REQUIRED WORK: Given the listing below, reproduce all of it exactly.

+++++

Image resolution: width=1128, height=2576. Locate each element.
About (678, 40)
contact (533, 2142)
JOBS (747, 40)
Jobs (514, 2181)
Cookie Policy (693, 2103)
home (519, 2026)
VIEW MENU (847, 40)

+++++

WRITTEN RESPONSE:
Image resolution: width=1128, height=2576. Locate each element.
About (678, 40)
contact (533, 2142)
JOBS (747, 40)
Jobs (514, 2181)
Cookie Policy (693, 2103)
home (519, 2026)
VIEW MENU (847, 40)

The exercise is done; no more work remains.